Please make an exact copy of the lines from the one holding "This screenshot has width=1479, height=676." through the end of the data, both ends included, with no pictures.
Material for this exercise Start Marker
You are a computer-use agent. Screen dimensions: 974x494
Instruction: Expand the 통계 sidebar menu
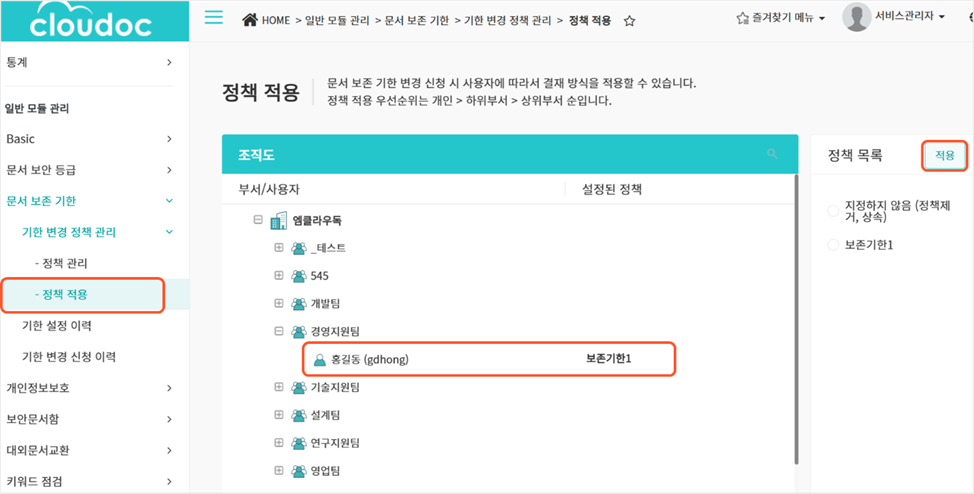coord(88,62)
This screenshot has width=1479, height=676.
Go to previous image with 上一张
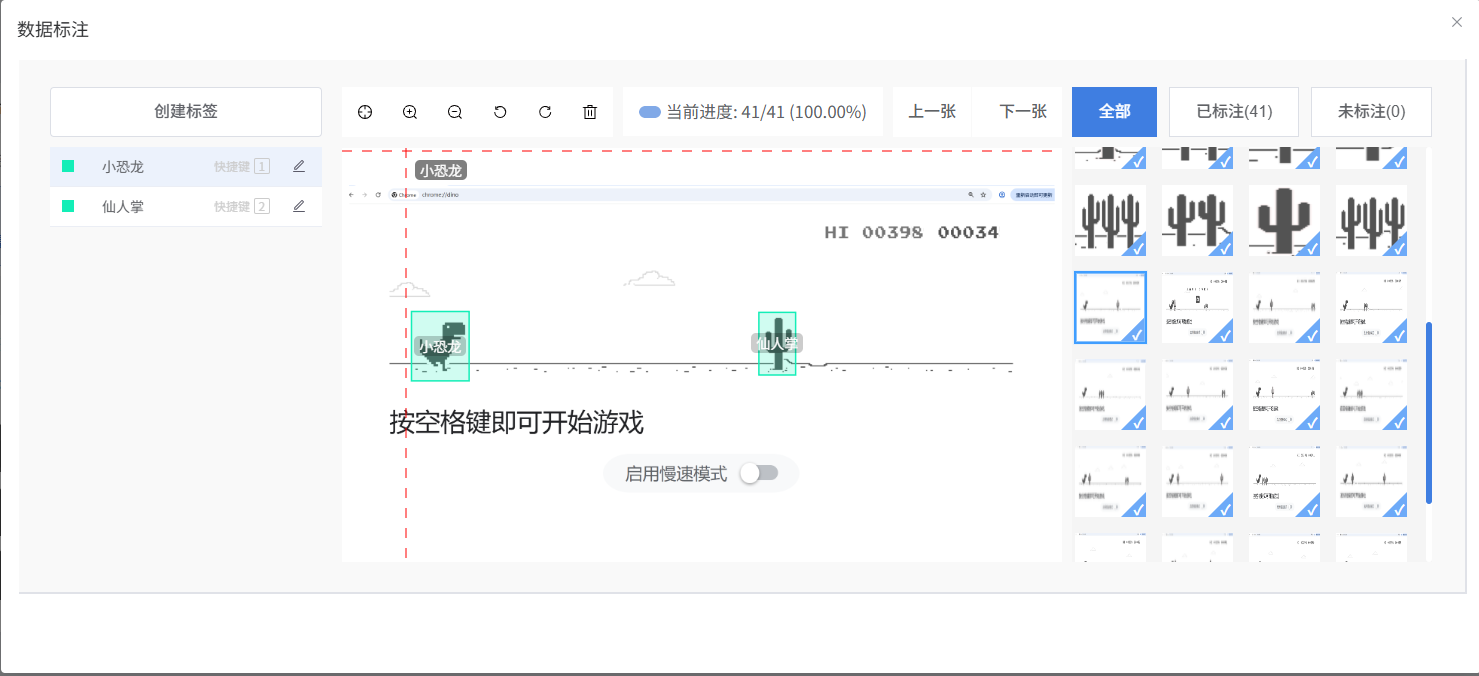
Material for this exercise End Marker
### Answer section
This screenshot has width=1479, height=676.
Go to previous image with 上一张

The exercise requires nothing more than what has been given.